How to Use UX Research to Help Your Company Grow: 3 Proven Tips

Who knows your target audience better than your team? Your clients themselves. Users with their demands, likings, and desires are mostly the voices that go unnoticed as companies seek to have a smooth user experience.

Having a good team’s commitment, enthusiasm, and hard work will not compensate for the gap in knowledge between what your customers need and what your team believes they will require.

User experience (UX) research overpasses this imbalance throughout the UX design process, making sure that your company ends up saving resources, expanding loyalty, and providing the best UX for each and every user. Discover more about UX research, its solid business importance, and what to test first.

How can organizations employ UX research?

User experience research focuses on ensuring that your customers have a pleasurable interaction while using your service or product. It is critical to consider UX research from the start of any project, as making changes later can be costly and time-consuming.

Here are some ideas for how businesses can perform UX research:

  • Ensure that you know who your intended audience is and what they require from your service or product.
  • Spend some time learning about the user journey — what actions do they take to accomplish a task? Where do they become perplexed or disappointed?
  • Data and feedback should be used to continuously enhance the user experience. Check your product or service with actual users on a regular basis and take note of their feedback.
  • Don’t start from the beginning. To get started, there are various off-the-shelf methods and digital options for UX research.
  • Ensure that your project has adequate resources.

Three useful practices in UX research

How to Use UX Research to Help Your Company Grow: 3 Proven Tips

The UX research method plays an important role in your analysis. You need to consider the pros and cons of different techniques. For example, there are methods that are cheap and easy but can take a lot of time when it comes to analysis.  Another limitation is your available resources, which will dictate when, how much and what type of UX research you can do. We selected  a couple of methods for you that combine affordability and quality at the same time. Let’s take a closer look at each of them.

Usability testing

The process of evaluating a product or service by checking it with actual users is referred to as usability testing. Throughout a test, respondents will typically attempt to finish basic tasks while observers witness, listen, and take down notes. The goal is to pinpoint any design flaws, gather qualitative and quantitative data, and assess the person involved in overall product satisfaction.

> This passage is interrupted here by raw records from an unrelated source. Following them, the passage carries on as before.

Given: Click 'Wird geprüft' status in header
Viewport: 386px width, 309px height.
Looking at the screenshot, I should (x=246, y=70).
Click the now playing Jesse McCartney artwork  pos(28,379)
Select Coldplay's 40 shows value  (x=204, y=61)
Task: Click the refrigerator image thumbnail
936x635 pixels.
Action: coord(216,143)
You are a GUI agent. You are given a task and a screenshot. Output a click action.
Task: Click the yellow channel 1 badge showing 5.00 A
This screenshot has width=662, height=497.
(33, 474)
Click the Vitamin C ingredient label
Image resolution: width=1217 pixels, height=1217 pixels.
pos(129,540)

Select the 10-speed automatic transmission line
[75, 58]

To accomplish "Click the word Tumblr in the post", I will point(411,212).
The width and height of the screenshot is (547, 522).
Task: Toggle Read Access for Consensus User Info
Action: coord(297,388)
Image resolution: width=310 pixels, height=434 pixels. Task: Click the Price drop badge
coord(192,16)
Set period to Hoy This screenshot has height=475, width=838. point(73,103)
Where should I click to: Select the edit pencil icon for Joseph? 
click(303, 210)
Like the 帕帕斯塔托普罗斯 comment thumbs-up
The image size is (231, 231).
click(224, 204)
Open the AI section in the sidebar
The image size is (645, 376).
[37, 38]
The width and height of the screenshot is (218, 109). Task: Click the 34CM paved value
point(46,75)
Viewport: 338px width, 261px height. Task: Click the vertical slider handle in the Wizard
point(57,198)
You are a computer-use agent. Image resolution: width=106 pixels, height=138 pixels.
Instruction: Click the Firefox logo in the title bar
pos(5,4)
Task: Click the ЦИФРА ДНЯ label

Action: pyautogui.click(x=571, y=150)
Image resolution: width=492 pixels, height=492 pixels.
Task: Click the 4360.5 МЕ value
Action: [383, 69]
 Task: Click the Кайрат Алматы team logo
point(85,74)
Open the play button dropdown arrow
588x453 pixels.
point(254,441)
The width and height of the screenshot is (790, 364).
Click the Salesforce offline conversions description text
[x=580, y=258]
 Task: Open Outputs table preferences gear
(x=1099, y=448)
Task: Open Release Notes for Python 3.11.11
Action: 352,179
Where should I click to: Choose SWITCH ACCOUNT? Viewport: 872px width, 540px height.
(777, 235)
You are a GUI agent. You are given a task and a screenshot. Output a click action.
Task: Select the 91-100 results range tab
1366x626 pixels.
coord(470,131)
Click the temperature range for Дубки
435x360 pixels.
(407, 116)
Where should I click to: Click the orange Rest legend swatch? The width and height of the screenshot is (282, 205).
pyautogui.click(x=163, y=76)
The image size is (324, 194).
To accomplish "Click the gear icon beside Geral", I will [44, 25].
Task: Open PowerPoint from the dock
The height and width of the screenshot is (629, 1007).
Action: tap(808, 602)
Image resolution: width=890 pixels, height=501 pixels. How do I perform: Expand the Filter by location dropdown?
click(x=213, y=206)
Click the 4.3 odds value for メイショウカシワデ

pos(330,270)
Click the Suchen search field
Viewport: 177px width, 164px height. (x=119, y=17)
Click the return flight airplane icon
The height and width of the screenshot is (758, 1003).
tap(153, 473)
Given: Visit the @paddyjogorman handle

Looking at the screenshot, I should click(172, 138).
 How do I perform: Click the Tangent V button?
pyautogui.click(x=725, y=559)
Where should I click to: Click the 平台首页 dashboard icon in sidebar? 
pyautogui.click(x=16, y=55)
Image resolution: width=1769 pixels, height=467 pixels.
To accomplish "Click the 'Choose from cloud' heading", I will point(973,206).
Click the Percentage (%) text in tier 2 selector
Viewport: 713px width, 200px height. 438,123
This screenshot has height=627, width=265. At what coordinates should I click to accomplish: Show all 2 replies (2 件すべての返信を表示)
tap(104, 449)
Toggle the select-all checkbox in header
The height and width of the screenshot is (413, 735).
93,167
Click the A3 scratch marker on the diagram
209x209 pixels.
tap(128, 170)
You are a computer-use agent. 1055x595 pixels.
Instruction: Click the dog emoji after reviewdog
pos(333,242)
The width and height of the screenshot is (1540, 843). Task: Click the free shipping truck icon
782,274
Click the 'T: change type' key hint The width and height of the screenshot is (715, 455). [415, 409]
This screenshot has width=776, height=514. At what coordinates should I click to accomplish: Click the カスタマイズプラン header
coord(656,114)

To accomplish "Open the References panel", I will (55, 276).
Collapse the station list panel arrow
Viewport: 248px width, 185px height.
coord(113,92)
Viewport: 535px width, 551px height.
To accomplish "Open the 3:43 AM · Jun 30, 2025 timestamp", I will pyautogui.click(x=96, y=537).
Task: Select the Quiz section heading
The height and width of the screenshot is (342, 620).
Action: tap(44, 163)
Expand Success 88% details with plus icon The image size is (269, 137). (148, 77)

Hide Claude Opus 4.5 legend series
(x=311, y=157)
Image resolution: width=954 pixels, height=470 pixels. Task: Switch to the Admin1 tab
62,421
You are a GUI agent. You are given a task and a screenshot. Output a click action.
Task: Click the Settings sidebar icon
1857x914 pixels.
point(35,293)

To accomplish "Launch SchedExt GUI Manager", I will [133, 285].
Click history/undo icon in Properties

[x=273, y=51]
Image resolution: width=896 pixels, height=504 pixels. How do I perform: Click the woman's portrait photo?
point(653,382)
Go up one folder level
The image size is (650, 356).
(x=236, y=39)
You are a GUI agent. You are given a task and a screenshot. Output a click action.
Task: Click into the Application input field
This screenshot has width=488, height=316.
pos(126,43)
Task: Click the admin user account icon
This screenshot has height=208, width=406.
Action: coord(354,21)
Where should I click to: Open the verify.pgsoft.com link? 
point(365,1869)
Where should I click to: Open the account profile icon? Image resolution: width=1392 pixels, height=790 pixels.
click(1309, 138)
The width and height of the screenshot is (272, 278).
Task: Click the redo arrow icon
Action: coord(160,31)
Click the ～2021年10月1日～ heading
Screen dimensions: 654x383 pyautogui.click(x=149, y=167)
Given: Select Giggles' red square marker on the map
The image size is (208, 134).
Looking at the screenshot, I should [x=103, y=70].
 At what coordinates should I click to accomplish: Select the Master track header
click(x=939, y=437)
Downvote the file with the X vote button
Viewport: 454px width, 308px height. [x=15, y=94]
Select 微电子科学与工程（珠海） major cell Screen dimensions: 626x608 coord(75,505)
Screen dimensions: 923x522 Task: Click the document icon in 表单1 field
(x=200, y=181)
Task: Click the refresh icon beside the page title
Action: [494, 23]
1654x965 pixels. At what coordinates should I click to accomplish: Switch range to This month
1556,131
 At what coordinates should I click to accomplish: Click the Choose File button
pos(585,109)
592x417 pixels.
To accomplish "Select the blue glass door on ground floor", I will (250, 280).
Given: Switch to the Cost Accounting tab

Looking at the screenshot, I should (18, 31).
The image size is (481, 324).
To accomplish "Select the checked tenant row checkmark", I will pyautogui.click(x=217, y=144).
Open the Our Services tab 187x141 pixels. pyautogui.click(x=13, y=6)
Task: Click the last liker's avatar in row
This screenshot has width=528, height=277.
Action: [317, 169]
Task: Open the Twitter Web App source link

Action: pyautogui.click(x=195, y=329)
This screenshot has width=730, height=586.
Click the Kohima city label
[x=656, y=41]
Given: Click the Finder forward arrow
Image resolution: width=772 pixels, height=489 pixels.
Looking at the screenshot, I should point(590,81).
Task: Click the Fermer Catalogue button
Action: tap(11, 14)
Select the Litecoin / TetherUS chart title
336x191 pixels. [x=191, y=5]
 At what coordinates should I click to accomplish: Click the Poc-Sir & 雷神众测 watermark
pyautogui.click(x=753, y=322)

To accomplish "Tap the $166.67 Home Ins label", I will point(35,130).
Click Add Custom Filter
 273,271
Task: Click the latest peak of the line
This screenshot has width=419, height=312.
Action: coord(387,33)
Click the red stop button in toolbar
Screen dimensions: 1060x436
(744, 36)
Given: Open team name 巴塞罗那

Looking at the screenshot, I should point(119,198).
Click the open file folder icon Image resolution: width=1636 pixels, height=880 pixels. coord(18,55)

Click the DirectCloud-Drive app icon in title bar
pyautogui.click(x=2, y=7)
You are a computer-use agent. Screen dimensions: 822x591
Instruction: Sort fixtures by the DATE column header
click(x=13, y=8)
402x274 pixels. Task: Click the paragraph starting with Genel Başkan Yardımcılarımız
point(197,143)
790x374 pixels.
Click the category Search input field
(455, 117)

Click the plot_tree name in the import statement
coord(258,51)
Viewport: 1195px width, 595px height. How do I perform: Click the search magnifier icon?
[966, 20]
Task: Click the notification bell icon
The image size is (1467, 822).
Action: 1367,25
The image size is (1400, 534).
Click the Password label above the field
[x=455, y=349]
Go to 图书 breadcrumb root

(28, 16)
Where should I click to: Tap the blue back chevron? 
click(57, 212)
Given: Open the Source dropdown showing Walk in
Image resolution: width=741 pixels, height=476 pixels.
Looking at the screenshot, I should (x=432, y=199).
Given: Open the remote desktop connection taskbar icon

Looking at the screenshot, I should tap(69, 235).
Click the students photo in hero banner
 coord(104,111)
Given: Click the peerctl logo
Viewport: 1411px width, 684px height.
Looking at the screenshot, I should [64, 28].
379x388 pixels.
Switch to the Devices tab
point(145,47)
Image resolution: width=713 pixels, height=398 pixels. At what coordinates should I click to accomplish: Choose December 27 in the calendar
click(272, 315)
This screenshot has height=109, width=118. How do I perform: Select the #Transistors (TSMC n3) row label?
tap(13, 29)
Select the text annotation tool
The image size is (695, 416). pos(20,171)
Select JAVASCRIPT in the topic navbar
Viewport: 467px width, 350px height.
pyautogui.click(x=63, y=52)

Usability testing allows both design and development teams to discover issues prior to them being programmed. The sooner problems are discovered and resolved, the less pricey the modifications will be in aspects of both staff time and potential schedule impact.

UX survey

Among the most widespread UX research methods for gathering both qualitative and quantitative feedback from your customers is the UX survey. It assists you in better comprehending customer habits and determining what appears to work and what does not, allowing you to prioritize adjustments to your product’s UX.

UX surveys provide a cost-effective way for a SaaS business offering long-term growth to gather customer feedback and make data-driven judgments. UX surveys can help you identify conflicting points in your product’s UX design and provide you with the information you need to improve the user experience.

Session Recording

Session recording is a descriptive research tool that records website visitor surfing sessions in real-time, allowing you to observe the recordings afterward to gain a deeper visitor behavior perspective. It allows marketers to comprehend a user’s entire route on their website, which includes clicks, scrolls, and mouse movements, among other things.

Session recording enables detailed evaluation and study of visitors’ browsing activity, the realization of experience breakage, and the identification of friction sectors, which then aids in the repair of what is damaged and the optimization of UX, resulting in higher conversion rates.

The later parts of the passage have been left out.